• Task item: Transcribe the full listing word for word, leaving nothing out.

Top of Provided data

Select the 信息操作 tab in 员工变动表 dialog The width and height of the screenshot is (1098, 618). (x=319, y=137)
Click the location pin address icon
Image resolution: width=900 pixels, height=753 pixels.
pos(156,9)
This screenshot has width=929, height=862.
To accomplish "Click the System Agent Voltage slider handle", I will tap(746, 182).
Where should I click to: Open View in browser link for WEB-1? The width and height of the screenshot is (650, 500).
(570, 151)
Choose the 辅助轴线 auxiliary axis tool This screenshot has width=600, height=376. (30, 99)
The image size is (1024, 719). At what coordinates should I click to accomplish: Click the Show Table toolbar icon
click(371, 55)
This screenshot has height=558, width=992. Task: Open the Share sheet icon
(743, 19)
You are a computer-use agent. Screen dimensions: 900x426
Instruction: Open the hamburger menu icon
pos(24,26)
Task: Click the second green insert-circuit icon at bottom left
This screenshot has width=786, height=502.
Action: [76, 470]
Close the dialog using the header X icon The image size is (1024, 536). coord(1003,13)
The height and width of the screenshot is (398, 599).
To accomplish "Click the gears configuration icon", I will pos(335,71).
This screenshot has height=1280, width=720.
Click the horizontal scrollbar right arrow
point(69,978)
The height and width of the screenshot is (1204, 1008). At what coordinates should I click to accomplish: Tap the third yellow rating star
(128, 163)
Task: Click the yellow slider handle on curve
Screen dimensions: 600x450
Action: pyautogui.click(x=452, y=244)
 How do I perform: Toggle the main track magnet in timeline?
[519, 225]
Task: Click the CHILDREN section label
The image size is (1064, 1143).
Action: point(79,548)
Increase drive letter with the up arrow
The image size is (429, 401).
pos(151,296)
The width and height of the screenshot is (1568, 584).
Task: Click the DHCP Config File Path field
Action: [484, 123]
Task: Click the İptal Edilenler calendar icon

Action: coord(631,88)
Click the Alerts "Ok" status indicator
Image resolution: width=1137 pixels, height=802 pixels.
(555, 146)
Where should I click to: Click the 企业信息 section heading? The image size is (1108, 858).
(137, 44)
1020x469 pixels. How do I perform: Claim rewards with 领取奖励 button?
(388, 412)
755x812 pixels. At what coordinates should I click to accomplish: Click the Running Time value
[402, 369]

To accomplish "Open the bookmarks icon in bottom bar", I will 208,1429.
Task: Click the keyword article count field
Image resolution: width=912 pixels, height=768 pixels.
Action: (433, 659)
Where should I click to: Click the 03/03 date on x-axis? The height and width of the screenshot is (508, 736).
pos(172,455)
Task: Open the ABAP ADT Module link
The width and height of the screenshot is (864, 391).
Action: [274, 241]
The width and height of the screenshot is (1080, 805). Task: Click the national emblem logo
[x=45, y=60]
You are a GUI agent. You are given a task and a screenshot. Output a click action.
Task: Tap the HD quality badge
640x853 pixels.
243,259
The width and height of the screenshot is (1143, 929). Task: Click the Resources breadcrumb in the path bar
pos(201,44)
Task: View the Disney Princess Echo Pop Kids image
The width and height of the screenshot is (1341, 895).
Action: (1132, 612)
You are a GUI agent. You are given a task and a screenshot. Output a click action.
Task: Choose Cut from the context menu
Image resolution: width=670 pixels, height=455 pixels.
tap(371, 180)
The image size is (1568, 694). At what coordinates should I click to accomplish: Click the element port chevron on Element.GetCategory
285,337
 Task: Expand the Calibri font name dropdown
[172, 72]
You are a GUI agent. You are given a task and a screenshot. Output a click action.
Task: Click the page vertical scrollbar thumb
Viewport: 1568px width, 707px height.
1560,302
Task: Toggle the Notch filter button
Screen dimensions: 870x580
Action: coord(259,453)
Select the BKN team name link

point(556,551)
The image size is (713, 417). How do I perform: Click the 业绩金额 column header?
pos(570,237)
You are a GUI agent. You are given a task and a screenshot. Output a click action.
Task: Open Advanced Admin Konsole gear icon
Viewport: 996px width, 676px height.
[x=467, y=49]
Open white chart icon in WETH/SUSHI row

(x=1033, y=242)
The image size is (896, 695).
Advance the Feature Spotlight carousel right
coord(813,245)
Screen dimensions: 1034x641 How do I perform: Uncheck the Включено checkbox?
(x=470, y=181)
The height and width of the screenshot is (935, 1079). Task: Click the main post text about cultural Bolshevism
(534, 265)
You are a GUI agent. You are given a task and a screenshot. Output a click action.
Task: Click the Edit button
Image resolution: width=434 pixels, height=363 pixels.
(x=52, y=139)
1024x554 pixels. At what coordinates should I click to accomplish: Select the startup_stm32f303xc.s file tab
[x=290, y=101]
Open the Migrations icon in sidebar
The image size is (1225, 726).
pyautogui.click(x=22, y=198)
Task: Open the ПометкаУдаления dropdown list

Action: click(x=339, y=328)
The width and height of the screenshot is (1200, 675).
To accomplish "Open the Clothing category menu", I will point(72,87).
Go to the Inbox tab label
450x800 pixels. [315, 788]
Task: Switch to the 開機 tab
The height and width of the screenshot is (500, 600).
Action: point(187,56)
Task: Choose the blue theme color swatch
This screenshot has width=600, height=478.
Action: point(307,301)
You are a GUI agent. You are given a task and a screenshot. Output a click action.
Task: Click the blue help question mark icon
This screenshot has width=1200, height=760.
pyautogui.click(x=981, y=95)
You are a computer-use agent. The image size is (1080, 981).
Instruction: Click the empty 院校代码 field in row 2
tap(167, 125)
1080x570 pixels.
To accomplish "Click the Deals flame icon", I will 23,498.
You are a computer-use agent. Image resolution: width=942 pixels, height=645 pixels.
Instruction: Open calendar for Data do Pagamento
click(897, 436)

Bottom of Provided data

• Written reply:
Select the 信息操作 tab in 员工变动表 dialog The width and height of the screenshot is (1098, 618). (x=319, y=137)
Click the location pin address icon
Image resolution: width=900 pixels, height=753 pixels.
pos(156,9)
This screenshot has width=929, height=862.
To accomplish "Click the System Agent Voltage slider handle", I will tap(746, 182).
Where should I click to: Open View in browser link for WEB-1? The width and height of the screenshot is (650, 500).
(570, 151)
Choose the 辅助轴线 auxiliary axis tool This screenshot has width=600, height=376. (30, 99)
The image size is (1024, 719). At what coordinates should I click to accomplish: Click the Show Table toolbar icon
click(371, 55)
This screenshot has height=558, width=992. Task: Open the Share sheet icon
(743, 19)
You are a computer-use agent. Screen dimensions: 900x426
Instruction: Open the hamburger menu icon
pos(24,26)
Task: Click the second green insert-circuit icon at bottom left
This screenshot has width=786, height=502.
Action: [76, 470]
Close the dialog using the header X icon The image size is (1024, 536). coord(1003,13)
The height and width of the screenshot is (398, 599).
To accomplish "Click the gears configuration icon", I will pos(335,71).
This screenshot has height=1280, width=720.
Click the horizontal scrollbar right arrow
point(69,978)
The height and width of the screenshot is (1204, 1008). At what coordinates should I click to accomplish: Tap the third yellow rating star
(128, 163)
Task: Click the yellow slider handle on curve
Screen dimensions: 600x450
Action: pyautogui.click(x=452, y=244)
 How do I perform: Toggle the main track magnet in timeline?
[519, 225]
Task: Click the CHILDREN section label
The image size is (1064, 1143).
Action: point(79,548)
Increase drive letter with the up arrow
The image size is (429, 401).
pos(151,296)
The width and height of the screenshot is (1568, 584).
Task: Click the DHCP Config File Path field
Action: [484, 123]
Task: Click the İptal Edilenler calendar icon

Action: coord(631,88)
Click the Alerts "Ok" status indicator
Image resolution: width=1137 pixels, height=802 pixels.
(555, 146)
Where should I click to: Click the 企业信息 section heading? The image size is (1108, 858).
(137, 44)
1020x469 pixels. How do I perform: Claim rewards with 领取奖励 button?
(388, 412)
755x812 pixels. At what coordinates should I click to accomplish: Click the Running Time value
[402, 369]

To accomplish "Open the bookmarks icon in bottom bar", I will 208,1429.
Task: Click the keyword article count field
Image resolution: width=912 pixels, height=768 pixels.
Action: (433, 659)
Where should I click to: Click the 03/03 date on x-axis? The height and width of the screenshot is (508, 736).
pos(172,455)
Task: Open the ABAP ADT Module link
The width and height of the screenshot is (864, 391).
Action: [274, 241]
The width and height of the screenshot is (1080, 805). Task: Click the national emblem logo
[x=45, y=60]
You are a GUI agent. You are given a task and a screenshot. Output a click action.
Task: Tap the HD quality badge
640x853 pixels.
243,259
The width and height of the screenshot is (1143, 929). Task: Click the Resources breadcrumb in the path bar
pos(201,44)
Task: View the Disney Princess Echo Pop Kids image
The width and height of the screenshot is (1341, 895).
Action: (1132, 612)
You are a GUI agent. You are given a task and a screenshot. Output a click action.
Task: Choose Cut from the context menu
Image resolution: width=670 pixels, height=455 pixels.
tap(371, 180)
The image size is (1568, 694). At what coordinates should I click to accomplish: Click the element port chevron on Element.GetCategory
285,337
 Task: Expand the Calibri font name dropdown
[172, 72]
You are a GUI agent. You are given a task and a screenshot. Output a click action.
Task: Click the page vertical scrollbar thumb
Viewport: 1568px width, 707px height.
1560,302
Task: Toggle the Notch filter button
Screen dimensions: 870x580
Action: coord(259,453)
Select the BKN team name link

point(556,551)
The image size is (713, 417). How do I perform: Click the 业绩金额 column header?
pos(570,237)
You are a GUI agent. You are given a task and a screenshot. Output a click action.
Task: Open Advanced Admin Konsole gear icon
Viewport: 996px width, 676px height.
[x=467, y=49]
Open white chart icon in WETH/SUSHI row

(x=1033, y=242)
The image size is (896, 695).
Advance the Feature Spotlight carousel right
coord(813,245)
Screen dimensions: 1034x641 How do I perform: Uncheck the Включено checkbox?
(x=470, y=181)
The height and width of the screenshot is (935, 1079). Task: Click the main post text about cultural Bolshevism
(534, 265)
You are a GUI agent. You are given a task and a screenshot. Output a click action.
Task: Click the Edit button
Image resolution: width=434 pixels, height=363 pixels.
(x=52, y=139)
1024x554 pixels. At what coordinates should I click to accomplish: Select the startup_stm32f303xc.s file tab
[x=290, y=101]
Open the Migrations icon in sidebar
The image size is (1225, 726).
pyautogui.click(x=22, y=198)
Task: Open the ПометкаУдаления dropdown list

Action: click(x=339, y=328)
The width and height of the screenshot is (1200, 675).
To accomplish "Open the Clothing category menu", I will point(72,87).
Go to the Inbox tab label
450x800 pixels. [315, 788]
Task: Switch to the 開機 tab
The height and width of the screenshot is (500, 600).
Action: point(187,56)
Task: Choose the blue theme color swatch
This screenshot has width=600, height=478.
Action: point(307,301)
You are a GUI agent. You are given a task and a screenshot. Output a click action.
Task: Click the blue help question mark icon
This screenshot has width=1200, height=760.
pyautogui.click(x=981, y=95)
You are a computer-use agent. The image size is (1080, 981).
Instruction: Click the empty 院校代码 field in row 2
tap(167, 125)
1080x570 pixels.
To accomplish "Click the Deals flame icon", I will 23,498.
You are a computer-use agent. Image resolution: width=942 pixels, height=645 pixels.
Instruction: Open calendar for Data do Pagamento
click(897, 436)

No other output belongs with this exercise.